Background: Standard survival analysis fails to give insight into what happens to a patient after a first outcome event (like first relapse of a disease). Multi-state models are a useful tool for analyzing survival data when different treatments and results (intermediate events) can occur. Aim of this study was to implement a multi-state model on data of patients with rectal cancer to illustrate the advantages of multi-state analysis in comparison to standard survival analysis.
Methods: We re-analyzed data from the RCT FOGT-2 study by using a multi-state model. Based on the results we defined a high and low risk reference patient. Using dynamic prediction, we estimated how the survival probability changes as more information about the clinical history of the patient becomes available.

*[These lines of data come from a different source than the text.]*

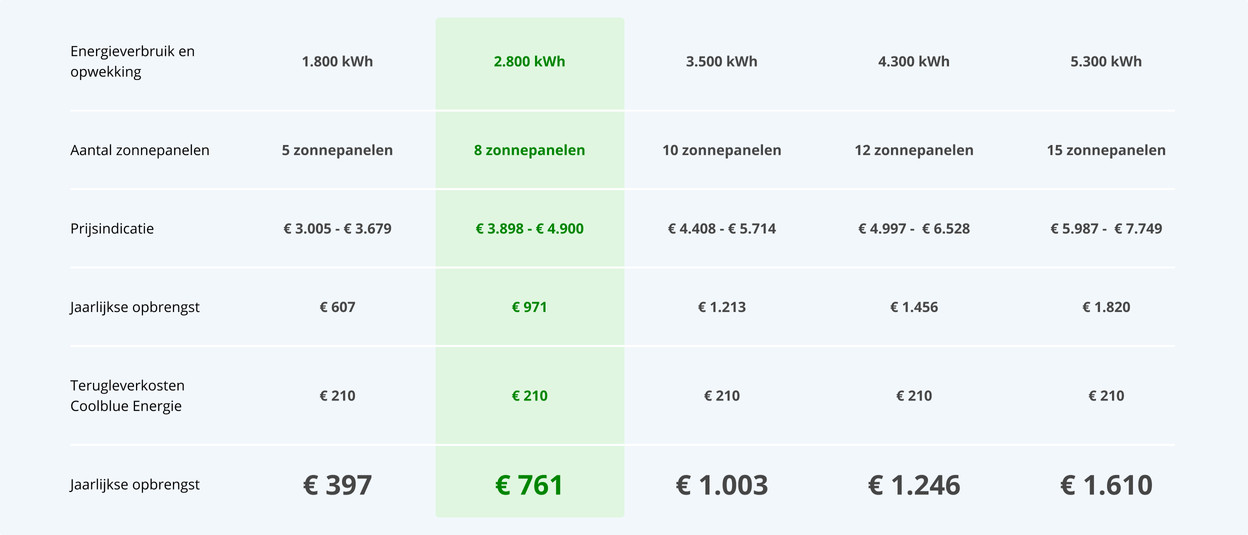Select the € 3.898 - € 4.900 price range
The height and width of the screenshot is (535, 1248).
tap(529, 228)
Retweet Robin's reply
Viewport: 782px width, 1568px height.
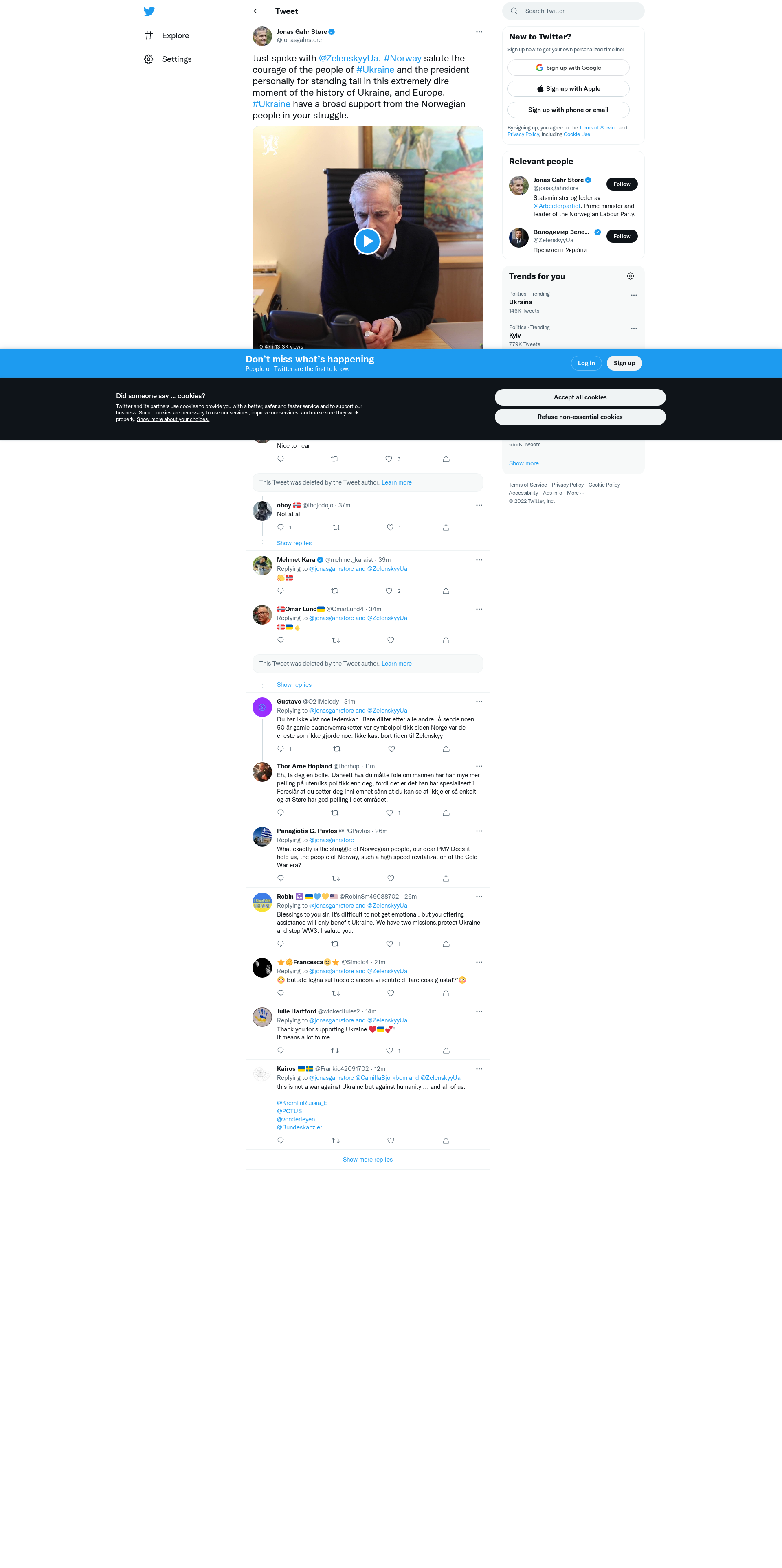[335, 944]
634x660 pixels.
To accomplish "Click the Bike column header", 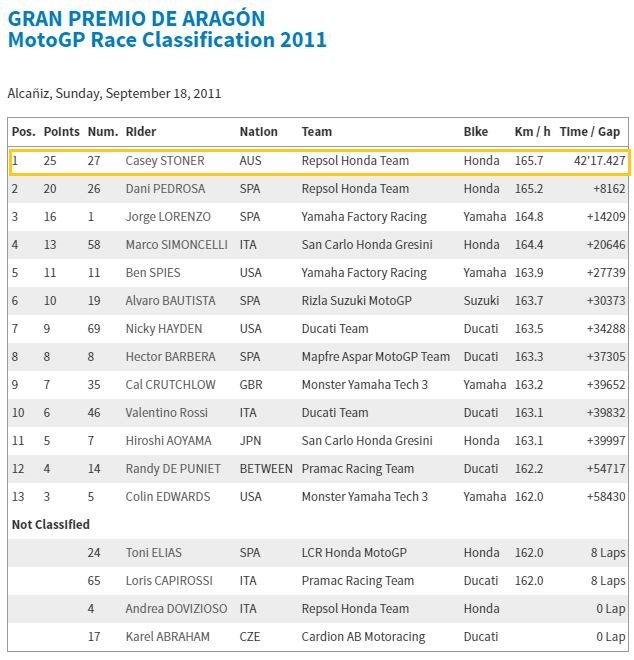I will [x=476, y=132].
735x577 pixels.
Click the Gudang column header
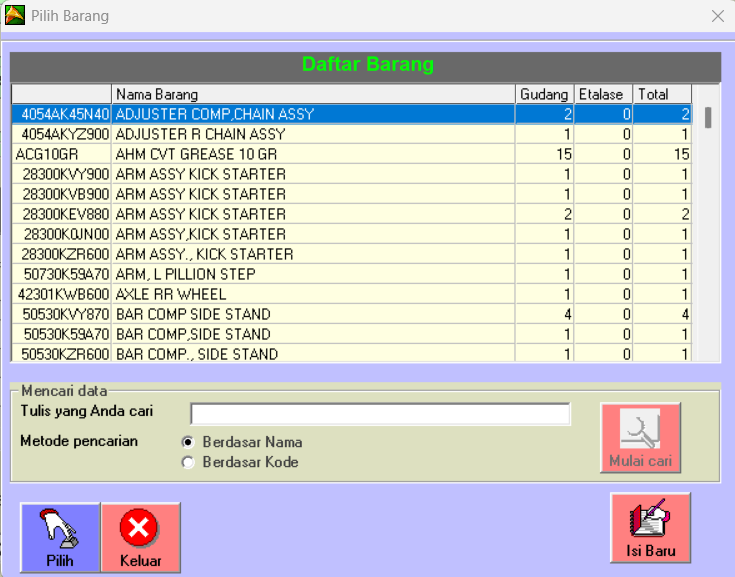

Results: A patient with stage UICC IIIc (vs UICC II) has a higher risk to develop distant metastasis (DM) or both DM and local recurrence (LR) if he/she discontinues chemotherapy within 6 months or between 6 and 12 months, as well as after the completion of 12 months CTx with HR 3.55 (p = 0.026), 5.33 (p = 0.001) and 3.37 (p < 0.001), respectively. He/she also has a higher risk to die after the development of DM (HR 1.72, p = 0.023). Anterior resection vs. abdominoperineal amputation means 63% risk reduction to develop DM or both DM and LR (HR 0.37, p = 0.003) after discontinuation of chemotherapy between 6 and 12 months. After development of LR, a woman has a 4.62 times higher risk to die (p = 0.006). A high risk reference patient has an estimated 43% 5-year survival probability at start of CTx, whereas for a low risk patient this is 79%. After the development of DM 1 year later, the high risk patient has an estimated 5-year survival probability of 11% and the low risk patient one of 21%.
Conclusions: Multi-state models help to gain additional insight into the complex events after start of treatment. Dynamic prediction shows how survival probabilities change by progression of the clinical history.
Keywords: Distant metastasis (DM); Dynamic prediction; Local recurrence (LR); Multi-state model (msm); Rectal cancer (RC).